For Angie Gerweck, a 44-year-old mother of one teenager and two pre-teens from Monroe, the time invested in parenting is time well spent, even if it is an unpaid second job.

"If I average it out, it's six to eight [extra] hours a day. With three kids, it's never-ending laundry, and then there's all the running, the picking up from track practice or dropping off at driver's [education]," Mrs. Gerweck said. Her favorite Mother's Day presents have been "when the kids have made me breakfast, and their homemade cards. And even without pay, a day off is always good."

The concept of placing a value on domestic activities is known as "home production" -- the things people do at home, instead of going out into the marketplace for those services, economists at the Federal Reserve Bank in Cleveland said. It's the value of doing one's own laundry, or mowing a yard, or doing the dishes, or taking care of one's own children instead of hiring someone else to do those things. Economists can use these numbers to gauge, to a point, the value that people place on their own labors.

According to the Census Bureau, 54 percent of women between the ages of 15 and 44 in the United States were mothers in 2008. An estimated 5 million women were stay-at-home moms in 2010, down from 5.1 million in 2009 and 5.3 million in 2008. In 2010, 23 percent of married-couple family groups with children under 15 had a stay-at-home mother, up from 21 percent in 2000. An estimated 9.9 million single mothers were living with children younger than 18 in 2010, up from 3.4 million in 1970.

Economists argue that work inside and outside the home can be weighed against each other monetarily, without crossing into the emotional minefield of the intangible values of each.

"It's what we call the 'marginal individual,' " argued economist Peter Rupert of the University of California at Santa Barbara. "What you can think of is that, at the margin, people are going to value the home production equal to the market production, and make their decisions about what to do according to those values. There are going to be some women that value the home sector so high that they would never leave to go into the market sector, and others" who do just the opposite.

Mr. Rupert said that -- not counting external circumstances such as involuntary unemployment -- women and men make value decisions about their home lives based on the value that they place on work in the home and the time doing that work.

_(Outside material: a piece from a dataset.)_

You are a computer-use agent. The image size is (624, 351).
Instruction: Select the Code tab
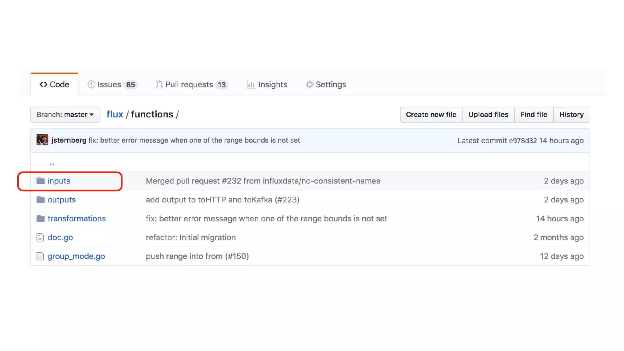55,84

"There was a huge shift in women starting in the market sector in the 1950s and 1960s, and it's kind of flat now," Mr. Rupert said. "Some people believe that with the invention of microwave ovens and day care options, it's easier for women to leave the home sector now." He said pay disparity between men and women has also been evaporating over time, though women still, on average, earn slightly more than 80 percent of the average man's pay.